→ Records supplied:
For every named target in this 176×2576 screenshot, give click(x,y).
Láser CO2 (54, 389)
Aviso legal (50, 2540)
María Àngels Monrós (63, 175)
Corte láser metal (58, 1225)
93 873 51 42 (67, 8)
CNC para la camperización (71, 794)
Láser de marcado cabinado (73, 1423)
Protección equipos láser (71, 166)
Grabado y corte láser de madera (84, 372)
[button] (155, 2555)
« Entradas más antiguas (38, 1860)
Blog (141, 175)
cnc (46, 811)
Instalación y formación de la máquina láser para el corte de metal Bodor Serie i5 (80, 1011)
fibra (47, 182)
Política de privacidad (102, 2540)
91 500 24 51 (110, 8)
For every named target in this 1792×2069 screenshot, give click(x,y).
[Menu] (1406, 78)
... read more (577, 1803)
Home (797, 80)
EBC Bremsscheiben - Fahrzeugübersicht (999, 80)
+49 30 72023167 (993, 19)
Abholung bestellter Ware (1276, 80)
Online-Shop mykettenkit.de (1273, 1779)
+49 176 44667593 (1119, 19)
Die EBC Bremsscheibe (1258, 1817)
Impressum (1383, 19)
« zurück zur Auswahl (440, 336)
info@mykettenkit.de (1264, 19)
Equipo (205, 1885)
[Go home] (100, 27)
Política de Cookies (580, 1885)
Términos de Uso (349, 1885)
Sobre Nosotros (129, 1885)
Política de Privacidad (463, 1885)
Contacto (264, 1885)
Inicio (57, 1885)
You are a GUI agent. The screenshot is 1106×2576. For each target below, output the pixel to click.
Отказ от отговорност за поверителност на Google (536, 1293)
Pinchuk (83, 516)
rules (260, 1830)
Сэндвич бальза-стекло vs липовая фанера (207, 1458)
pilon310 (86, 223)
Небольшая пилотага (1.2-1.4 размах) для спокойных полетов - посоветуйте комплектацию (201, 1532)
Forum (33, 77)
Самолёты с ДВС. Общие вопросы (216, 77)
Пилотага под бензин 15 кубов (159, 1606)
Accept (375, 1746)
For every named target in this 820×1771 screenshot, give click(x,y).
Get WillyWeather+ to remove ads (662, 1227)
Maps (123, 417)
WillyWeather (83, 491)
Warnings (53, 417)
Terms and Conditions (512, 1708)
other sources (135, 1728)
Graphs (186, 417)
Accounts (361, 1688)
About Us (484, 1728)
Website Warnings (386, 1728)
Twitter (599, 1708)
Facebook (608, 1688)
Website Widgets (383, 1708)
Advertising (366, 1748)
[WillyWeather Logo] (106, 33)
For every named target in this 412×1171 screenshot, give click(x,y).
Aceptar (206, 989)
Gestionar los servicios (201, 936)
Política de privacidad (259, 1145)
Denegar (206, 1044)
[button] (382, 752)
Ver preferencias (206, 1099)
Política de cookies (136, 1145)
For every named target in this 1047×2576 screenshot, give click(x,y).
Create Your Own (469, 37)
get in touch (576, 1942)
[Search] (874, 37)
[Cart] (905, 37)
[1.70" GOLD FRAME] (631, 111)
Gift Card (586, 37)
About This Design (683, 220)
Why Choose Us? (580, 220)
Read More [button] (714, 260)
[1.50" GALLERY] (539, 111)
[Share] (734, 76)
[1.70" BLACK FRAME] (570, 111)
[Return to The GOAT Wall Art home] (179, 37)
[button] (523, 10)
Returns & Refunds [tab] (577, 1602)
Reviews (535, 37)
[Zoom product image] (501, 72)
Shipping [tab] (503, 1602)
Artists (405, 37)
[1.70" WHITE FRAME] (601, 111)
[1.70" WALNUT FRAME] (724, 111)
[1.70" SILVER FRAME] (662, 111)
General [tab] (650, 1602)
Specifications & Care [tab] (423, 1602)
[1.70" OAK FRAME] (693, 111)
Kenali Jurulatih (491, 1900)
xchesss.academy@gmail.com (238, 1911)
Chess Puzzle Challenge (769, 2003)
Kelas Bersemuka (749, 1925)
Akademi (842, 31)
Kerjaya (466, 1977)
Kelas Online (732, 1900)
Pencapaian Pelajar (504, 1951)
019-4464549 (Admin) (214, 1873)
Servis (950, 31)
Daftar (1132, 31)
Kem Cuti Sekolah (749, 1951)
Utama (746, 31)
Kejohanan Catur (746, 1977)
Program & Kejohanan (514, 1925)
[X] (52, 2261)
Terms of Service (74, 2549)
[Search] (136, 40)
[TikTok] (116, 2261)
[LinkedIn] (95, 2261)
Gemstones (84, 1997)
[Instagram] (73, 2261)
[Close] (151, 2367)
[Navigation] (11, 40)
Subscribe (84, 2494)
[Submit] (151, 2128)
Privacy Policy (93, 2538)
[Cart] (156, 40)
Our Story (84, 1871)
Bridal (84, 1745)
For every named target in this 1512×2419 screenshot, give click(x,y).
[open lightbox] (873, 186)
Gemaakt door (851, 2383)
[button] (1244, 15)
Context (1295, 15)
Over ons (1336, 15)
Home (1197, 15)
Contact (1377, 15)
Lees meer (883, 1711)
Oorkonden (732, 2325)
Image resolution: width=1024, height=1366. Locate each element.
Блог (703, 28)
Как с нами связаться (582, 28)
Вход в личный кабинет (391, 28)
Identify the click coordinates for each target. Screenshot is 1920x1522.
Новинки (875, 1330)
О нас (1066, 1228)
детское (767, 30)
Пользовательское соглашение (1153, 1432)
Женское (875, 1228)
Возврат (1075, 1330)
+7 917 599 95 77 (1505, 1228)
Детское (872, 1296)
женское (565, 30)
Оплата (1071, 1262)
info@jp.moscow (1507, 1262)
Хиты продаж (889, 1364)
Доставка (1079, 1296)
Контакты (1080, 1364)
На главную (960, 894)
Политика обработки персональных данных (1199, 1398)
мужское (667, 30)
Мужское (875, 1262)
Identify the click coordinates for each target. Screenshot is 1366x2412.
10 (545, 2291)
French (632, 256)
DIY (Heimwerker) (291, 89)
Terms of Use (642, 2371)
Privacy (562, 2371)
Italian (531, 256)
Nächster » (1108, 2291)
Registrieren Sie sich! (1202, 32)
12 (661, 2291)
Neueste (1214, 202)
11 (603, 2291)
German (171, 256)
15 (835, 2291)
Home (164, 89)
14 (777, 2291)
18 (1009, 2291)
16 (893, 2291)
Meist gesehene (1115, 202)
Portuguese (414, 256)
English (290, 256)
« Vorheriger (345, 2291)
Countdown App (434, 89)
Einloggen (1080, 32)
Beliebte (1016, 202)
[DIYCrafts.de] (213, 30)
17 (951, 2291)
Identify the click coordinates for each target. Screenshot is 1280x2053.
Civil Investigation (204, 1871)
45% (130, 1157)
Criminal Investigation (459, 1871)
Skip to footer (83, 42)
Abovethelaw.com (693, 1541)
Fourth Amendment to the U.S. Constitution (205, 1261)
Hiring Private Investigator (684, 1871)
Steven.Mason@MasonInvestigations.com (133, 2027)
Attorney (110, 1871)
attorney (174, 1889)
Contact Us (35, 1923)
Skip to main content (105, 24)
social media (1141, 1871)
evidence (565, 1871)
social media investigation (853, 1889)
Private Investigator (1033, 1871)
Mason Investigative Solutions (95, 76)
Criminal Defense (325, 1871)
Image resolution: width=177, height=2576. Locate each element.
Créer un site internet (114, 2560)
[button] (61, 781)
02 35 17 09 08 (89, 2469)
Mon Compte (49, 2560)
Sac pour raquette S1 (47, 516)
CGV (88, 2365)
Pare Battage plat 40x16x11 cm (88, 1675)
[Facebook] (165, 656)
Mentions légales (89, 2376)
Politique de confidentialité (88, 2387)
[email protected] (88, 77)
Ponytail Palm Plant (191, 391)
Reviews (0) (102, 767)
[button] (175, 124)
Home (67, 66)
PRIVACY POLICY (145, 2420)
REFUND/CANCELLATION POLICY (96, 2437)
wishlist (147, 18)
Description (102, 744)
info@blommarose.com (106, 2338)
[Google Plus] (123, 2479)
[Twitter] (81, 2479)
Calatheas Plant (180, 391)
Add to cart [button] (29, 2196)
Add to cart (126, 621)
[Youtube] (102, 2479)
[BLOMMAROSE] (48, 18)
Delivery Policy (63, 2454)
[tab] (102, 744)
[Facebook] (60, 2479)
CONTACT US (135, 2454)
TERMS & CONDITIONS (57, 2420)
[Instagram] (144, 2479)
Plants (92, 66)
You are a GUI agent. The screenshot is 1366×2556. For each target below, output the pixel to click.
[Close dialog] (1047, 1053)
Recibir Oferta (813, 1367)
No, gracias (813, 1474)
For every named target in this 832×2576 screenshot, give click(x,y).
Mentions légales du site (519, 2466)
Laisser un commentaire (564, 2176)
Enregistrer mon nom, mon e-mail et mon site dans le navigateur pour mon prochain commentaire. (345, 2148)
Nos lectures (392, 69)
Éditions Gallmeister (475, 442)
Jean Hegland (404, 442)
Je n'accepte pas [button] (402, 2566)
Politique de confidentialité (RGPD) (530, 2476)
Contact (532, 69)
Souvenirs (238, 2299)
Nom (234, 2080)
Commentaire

→ Exercise objective: Only the lines from the beginning of the entries through the line bearing "For every named target in this 1792×2069" should be returned, each exactly as written.

→ Exercise result:
For every named target in this 176×2576 screenshot, give click(x,y).
Láser CO2 (54, 389)
Aviso legal (50, 2540)
María Àngels Monrós (63, 175)
Corte láser metal (58, 1225)
93 873 51 42 (67, 8)
CNC para la camperización (71, 794)
Láser de marcado cabinado (73, 1423)
Protección equipos láser (71, 166)
Grabado y corte láser de madera (84, 372)
[button] (155, 2555)
« Entradas más antiguas (38, 1860)
Blog (141, 175)
cnc (46, 811)
Instalación y formación de la máquina láser para el corte de metal Bodor Serie i5 (80, 1011)
fibra (47, 182)
Política de privacidad (102, 2540)
91 500 24 51 (110, 8)
For every named target in this 1792×2069 screenshot, give click(x,y).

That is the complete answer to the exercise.